*Extracted entries*:
+ + + +
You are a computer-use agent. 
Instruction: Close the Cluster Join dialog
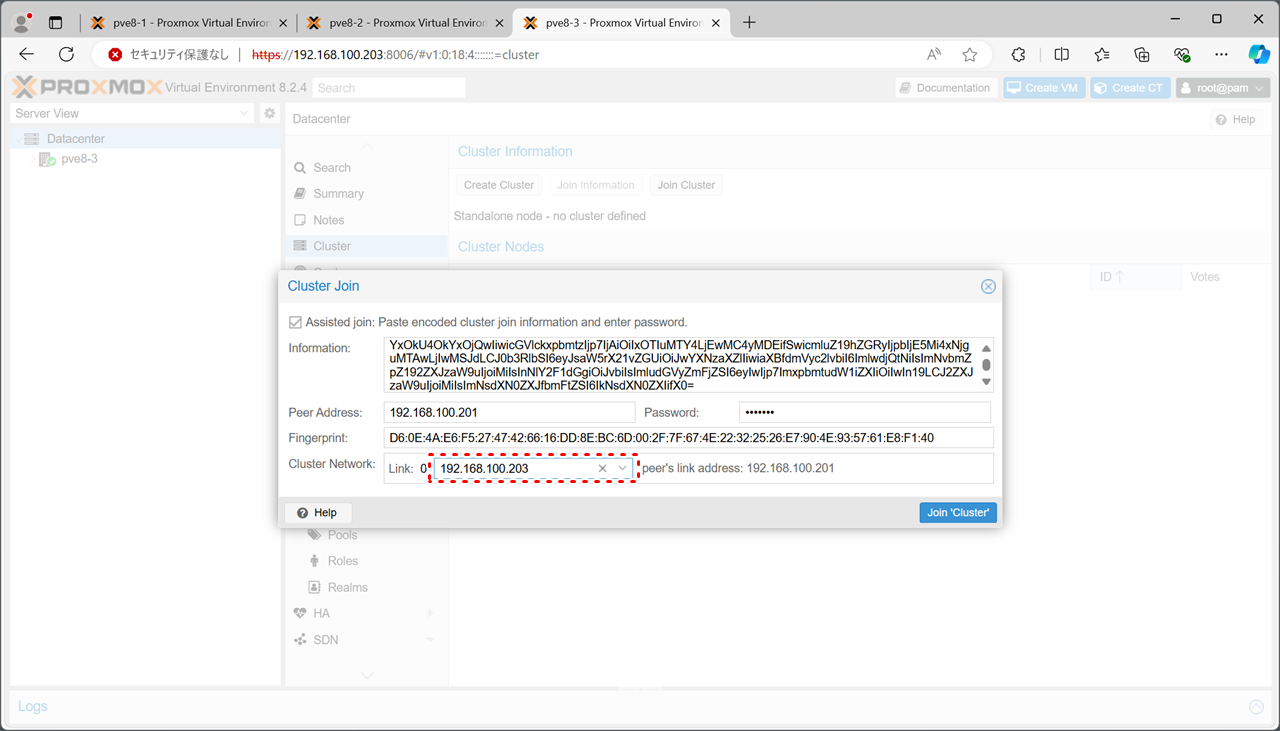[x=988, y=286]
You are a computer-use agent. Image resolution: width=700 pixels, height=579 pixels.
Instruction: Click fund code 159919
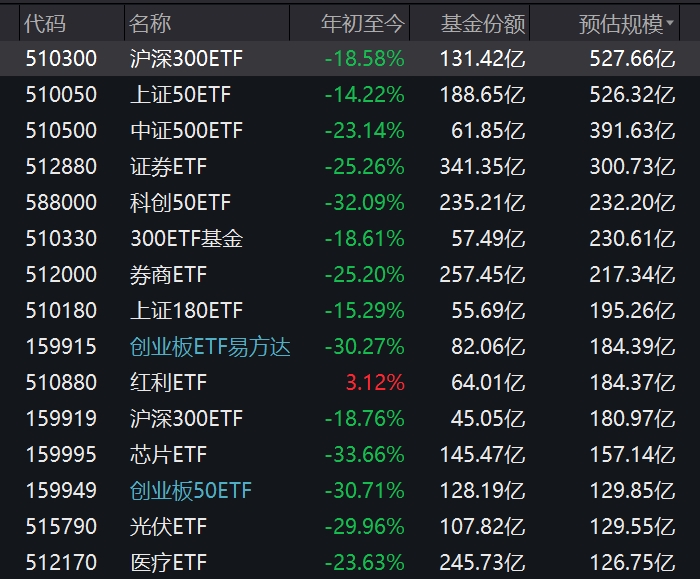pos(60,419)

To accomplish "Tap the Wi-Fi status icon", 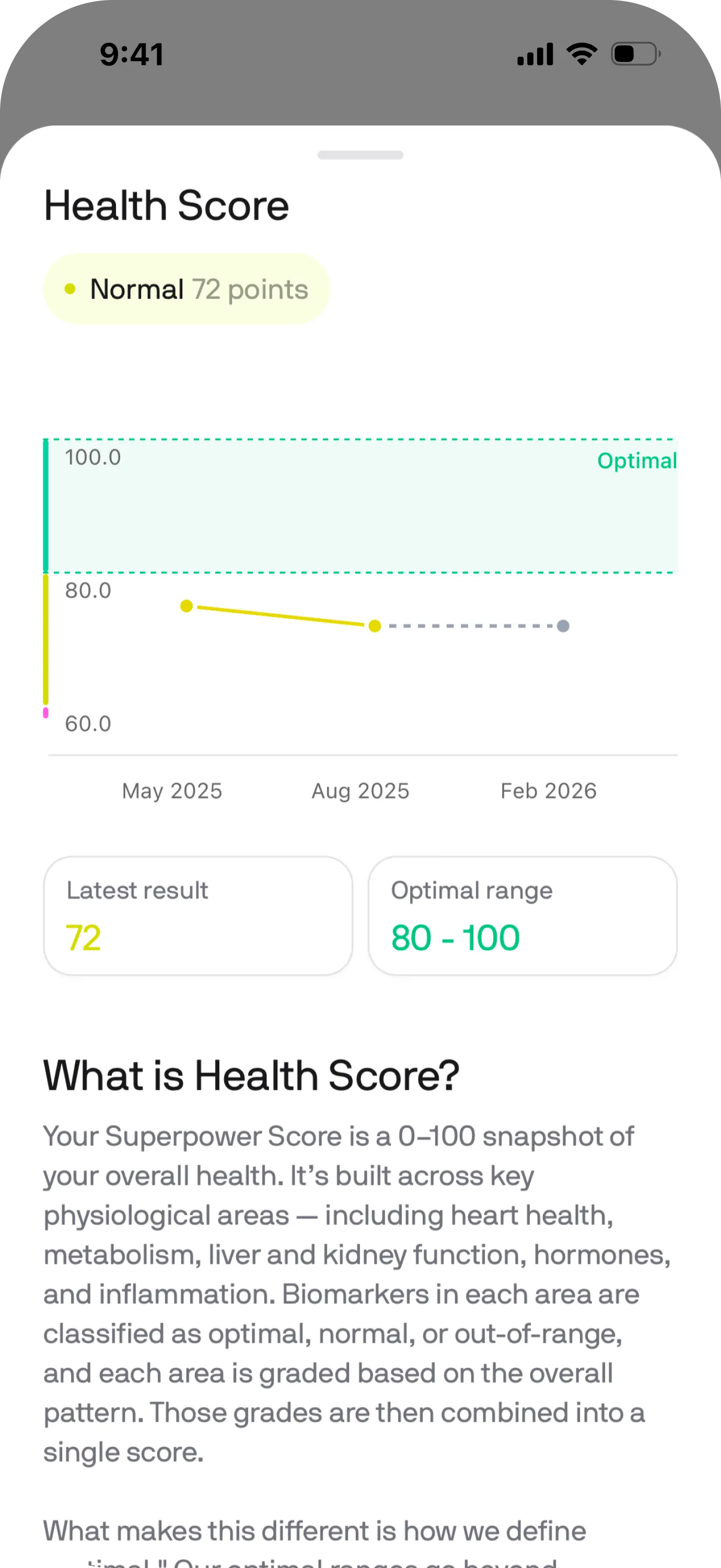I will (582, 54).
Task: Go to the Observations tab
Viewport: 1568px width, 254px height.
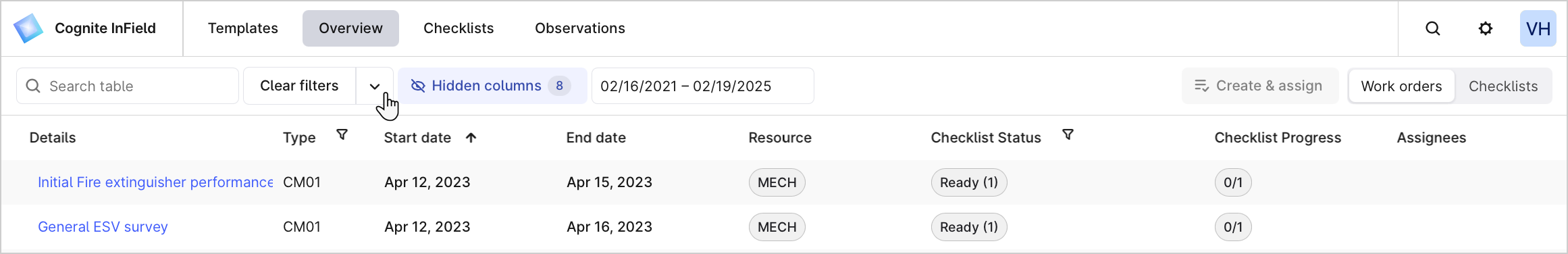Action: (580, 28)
+ + + +
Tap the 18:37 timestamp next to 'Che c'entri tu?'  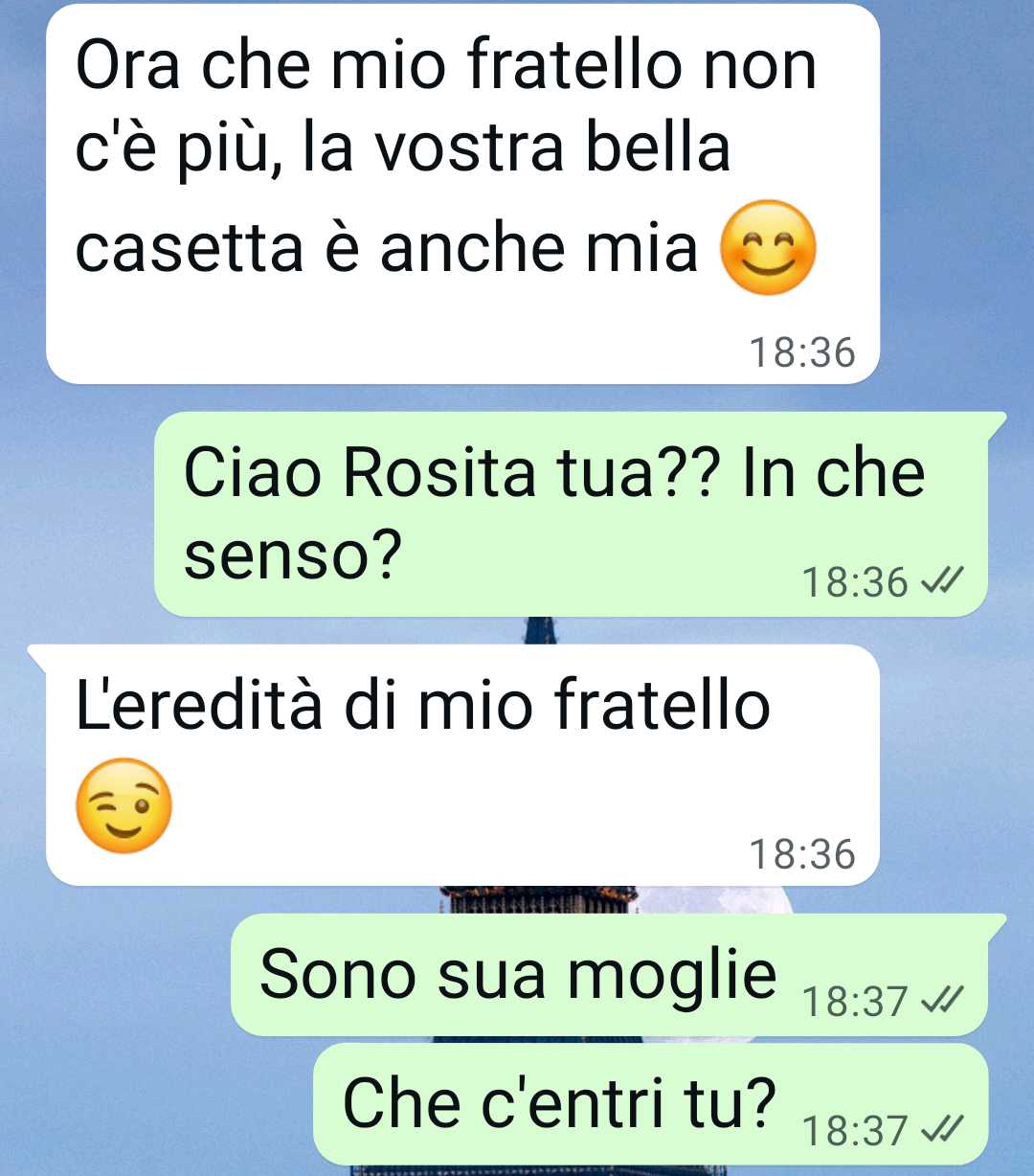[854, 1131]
+ + + +
Which lines in the records above hold the string "agent"? Copy each of them.

*Completed exercise*:
You are a computer-use agent. 
You are a computer-use agent. Image resolution: width=700 pixels, height=579 pixels.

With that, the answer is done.